The outcry over the budget seems reduced to mostly cranks like me. The council and Mayor Park Cities are thrilled with it – or, as the mayor noted over the weekend, “It is very consistent with the direction the council has given the staff.”

Silly me. Who’d have thought wanting the police to solve more 50 percent of the murders committed in the city would put me out of the mainstream? Note to council and mayor: I sincerely hope you don’t have to counsel a grieving family who wants to know why there is only a 50-50 chance of catching the person who killed their mother or father or brother or sister.

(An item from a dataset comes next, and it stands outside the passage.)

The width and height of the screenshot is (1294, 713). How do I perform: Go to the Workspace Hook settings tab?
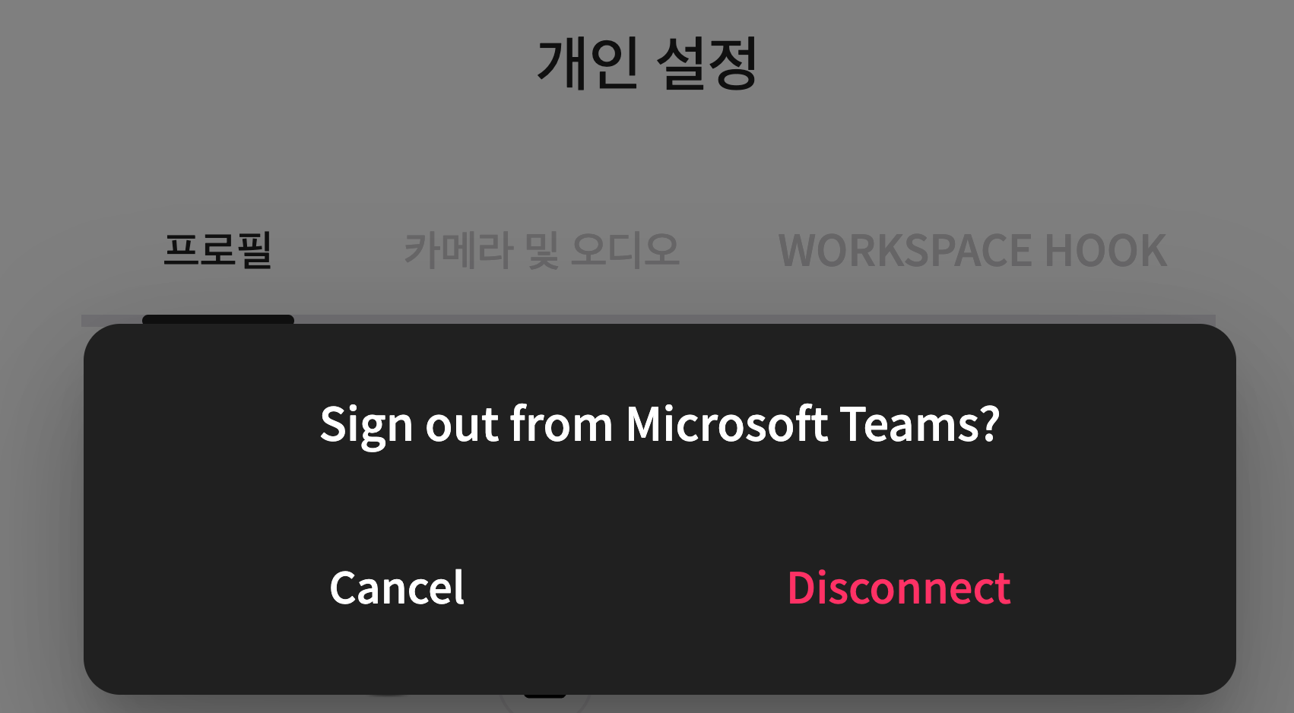pyautogui.click(x=972, y=250)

The biggest winner in this mess is the City Manager, who again showed why she is the smartest kid in the class. She did a Friday the 13th on the budget and got accolades from the council. I wouldn’t be surprised if they put her likeness on a medal.

The biggest loser (besides those of us who pay taxes)? Oak Cliff, as usual, and the Dallas arts community, which saw its budget cut and its city department vanish. Makes me wonder what they did to deserve such treatment. Ordinarily, only the library gets treated that badly.

More thoughts after the jump:

The business about the new Oak Cliff cultural center opening without a budget is pitiful, and I don’t know that there is anything the neighborhood can do about it. And we know how the roads are here. Yes, Oak Cliff and its council members have supported the mayor, but they don’t vote. Ron Natinsky in Far North Dallas got 5,000 votes running unopposed in May; only 2,700 people voted in a six-way contest to fill an Oak Cliff council seat. So much for the mayor’s coalition building south of the Trinity River.

The arts cuts were so drastic and so surprising that I suspect – and this is only speculation on my part – that the mayor is working some game. Did he go to the arts community and tell them to come up with a Dallas zoo-style proposal, in which a private group would announce it was going to take over a major part of the arts funding? And when the arts community couldn’t find anyone, their money disappeared?

What makes this doubly confusing is that the arts community has been one of the mayor’s biggest supporters, providing crucial backing during the Trinity and the convention center hotel votes. I took a lot of abuse from a variety of arts supporters on the blog during the Trinity campaign, and then Leppert went and stabbed them in the back. Hard to believe, isn’t it?

Another winner? The voters of Far North Dallas, who were rewarded for providing the margin of victory in the Trinity and hotel votes. The cuts, as painful as they are everywhere, are the least painful there. Their streets need less paving; the violent crime rate is lower (and the budget for burglary investigations wasn’t much cut, oddly enough); and code enforcement was left untouched. If you live in Far North Dallas and don’t use the library or rec center, will you even notice the cuts?